_JOB_
Format the records below as a JSON list of strings with one string per line, leaving out any blank lines.

_Text and item location entries_
---
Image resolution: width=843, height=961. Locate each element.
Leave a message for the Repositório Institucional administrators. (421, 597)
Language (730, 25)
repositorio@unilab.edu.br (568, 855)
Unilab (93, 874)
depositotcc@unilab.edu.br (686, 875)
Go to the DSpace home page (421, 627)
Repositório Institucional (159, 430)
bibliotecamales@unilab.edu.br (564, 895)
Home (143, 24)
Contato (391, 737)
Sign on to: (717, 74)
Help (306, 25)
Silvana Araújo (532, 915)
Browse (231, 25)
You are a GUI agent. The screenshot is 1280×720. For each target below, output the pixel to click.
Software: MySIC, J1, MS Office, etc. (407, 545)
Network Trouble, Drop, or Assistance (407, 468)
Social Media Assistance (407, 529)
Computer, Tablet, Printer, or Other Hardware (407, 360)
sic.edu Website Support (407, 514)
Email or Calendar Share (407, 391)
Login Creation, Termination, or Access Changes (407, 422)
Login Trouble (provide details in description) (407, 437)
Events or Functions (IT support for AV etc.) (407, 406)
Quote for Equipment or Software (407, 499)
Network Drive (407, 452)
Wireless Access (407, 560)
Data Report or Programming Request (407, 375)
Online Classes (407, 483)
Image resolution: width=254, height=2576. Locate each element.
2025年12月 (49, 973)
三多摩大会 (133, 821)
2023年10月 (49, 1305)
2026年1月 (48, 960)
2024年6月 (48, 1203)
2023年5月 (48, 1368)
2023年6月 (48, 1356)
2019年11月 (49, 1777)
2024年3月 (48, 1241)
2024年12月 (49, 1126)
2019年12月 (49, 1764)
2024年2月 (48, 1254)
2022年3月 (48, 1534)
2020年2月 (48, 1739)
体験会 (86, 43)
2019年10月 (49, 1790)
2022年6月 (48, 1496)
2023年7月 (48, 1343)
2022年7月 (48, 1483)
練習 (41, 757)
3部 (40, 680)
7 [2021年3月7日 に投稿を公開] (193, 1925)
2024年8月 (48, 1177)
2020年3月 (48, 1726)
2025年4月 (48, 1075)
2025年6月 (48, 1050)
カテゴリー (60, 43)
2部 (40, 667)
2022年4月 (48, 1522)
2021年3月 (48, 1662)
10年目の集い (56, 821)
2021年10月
---
_RESULT OF THE TASK_
[
  "Image resolution: width=843, height=961. Locate each element.",
  "Leave a message for the Repositório Institucional administrators. (421, 597)",
  "Language (730, 25)",
  "repositorio@unilab.edu.br (568, 855)",
  "Unilab (93, 874)",
  "depositotcc@unilab.edu.br (686, 875)",
  "Go to the DSpace home page (421, 627)",
  "Repositório Institucional (159, 430)",
  "bibliotecamales@unilab.edu.br (564, 895)",
  "Home (143, 24)",
  "Contato (391, 737)",
  "Sign on to: (717, 74)",
  "Help (306, 25)",
  "Silvana Araújo (532, 915)",
  "Browse (231, 25)",
  "You are a GUI agent. The screenshot is 1280×720. For each target below, output the pixel to click.",
  "Software: MySIC, J1, MS Office, etc. (407, 545)",
  "Network Trouble, Drop, or Assistance (407, 468)",
  "Social Media Assistance (407, 529)",
  "Computer, Tablet, Printer, or Other Hardware (407, 360)",
  "sic.edu Website Support (407, 514)",
  "Email or Calendar Share (407, 391)",
  "Login Creation, Termination, or Access Changes (407, 422)",
  "Login Trouble (provide details in description) (407, 437)",
  "Events or Functions (IT support for AV etc.) (407, 406)",
  "Quote for Equipment or Software (407, 499)",
  "Network Drive (407, 452)",
  "Wireless Access (407, 560)",
  "Data Report or Programming Request (407, 375)",
  "Online Classes (407, 483)",
  "Image resolution: width=254, height=2576. Locate each element.",
  "2025年12月 (49, 973)",
  "三多摩大会 (133, 821)",
  "2023年10月 (49, 1305)",
  "2026年1月 (48, 960)",
  "2024年6月 (48, 1203)",
  "2023年5月 (48, 1368)",
  "2023年6月 (48, 1356)",
  "2019年11月 (49, 1777)",
  "2024年3月 (48, 1241)",
  "2024年12月 (49, 1126)",
  "2019年12月 (49, 1764)",
  "2024年2月 (48, 1254)",
  "2022年3月 (48, 1534)",
  "2020年2月 (48, 1739)",
  "体験会 (86, 43)",
  "2019年10月 (49, 1790)",
  "2022年6月 (48, 1496)",
  "2023年7月 (48, 1343)",
  "2022年7月 (48, 1483)",
  "練習 (41, 757)",
  "3部 (40, 680)",
  "7 [2021年3月7日 に投稿を公開] (193, 1925)",
  "2024年8月 (48, 1177)",
  "2020年3月 (48, 1726)",
  "2025年4月 (48, 1075)",
  "2025年6月 (48, 1050)",
  "カテゴリー (60, 43)",
  "2部 (40, 667)",
  "2022年4月 (48, 1522)",
  "2021年3月 (48, 1662)",
  "10年目の集い (56, 821)",
  "2021年10月"
]